PASSAGE TO READ –
Cetta
Copyright, Cetta
I only started cutting a short while ago. At that time, I was using safety pins. Sure it may seem ridiculous, but at the time… It felt good.
My past has been, as I see it, not too great. My memories are filled with pain. My parents doing drugs, hard drugs, and the yelling, fighting, beating. Even now that my mother is with a new man, it continues. They still do the hard drugs, cocaine, crack. My mother even made me start smoking weed, because she said it would make me loosen up a bit. If she only knew just how tightly I was wound at the time.
That’s when the cutting began. It started from me blaming myself. Thought I was the cause, so I repented, to believe that the sin was washed away. It wasn’t. It only got worse. I soon turned to glass. Glass, it was so ragged, so real. I wanted to believe that this was the way, the thing that I deserved. I wanted it, more, I needed it. It was a way of life by the time I turned to razors. I was addicted to the sound it made as it cleaved through my thin flesh, precision of the cut, the way the blood slid along the curves of my body. The fact that I am bi-sexual and have been diagnosed with OCD didn’t help. I was taunted continuously, because I wouldn’t hide my identity. OCD. Everything had to be perfect. I believe that’s why I was so mesmerized by the blades. The cuts were so perfect, beautiful.

EXERCISE DATA –
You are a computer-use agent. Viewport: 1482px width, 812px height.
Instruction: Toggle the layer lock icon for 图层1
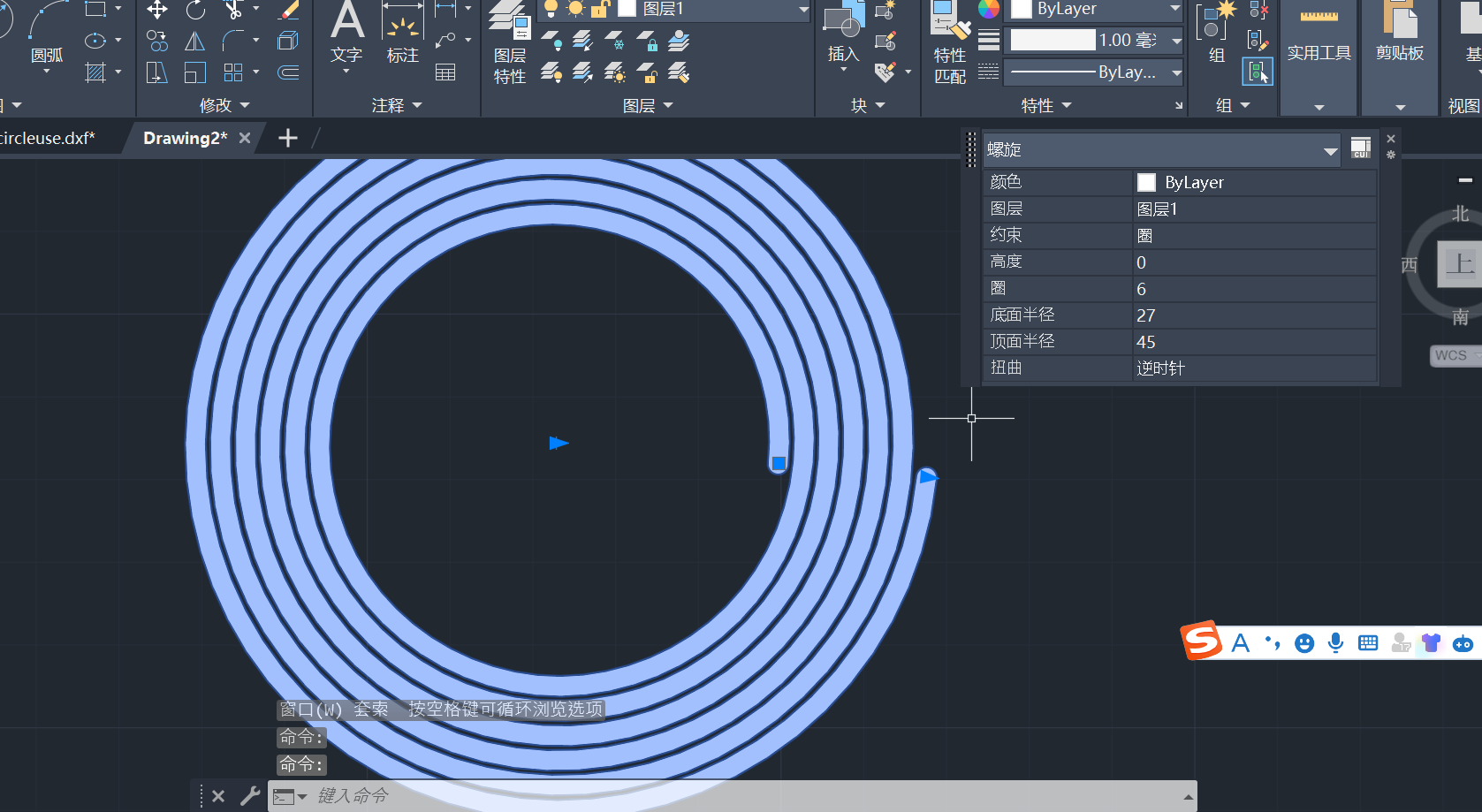point(600,10)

REQUIRED TASKS –
A - Which objects does the narrator of the self-harm account name as having been used for cutting, in the order they were used?
B - Can you resume the self-harm account right after its final sentence, keeping the same first-person voice?

LIST OF ANSWERS –
A - Safety pins, glass, razors

B -
I cannot stop this, I know, until it has run its course. Nobody can make you stop cutting yourself, except for yourself. You have to stop when you know it’s the time. Some don’t realize it in time, but for those I have no pity. I know they would not want it. Not from a person like me.
Don’t cut to fit in. That is my advice. Don’t do it because it looks cool, or you want attention. Don’t do it because your best friend is, or because it’s trendy. It’s not.
It’s like Pringles, you just can’t stop.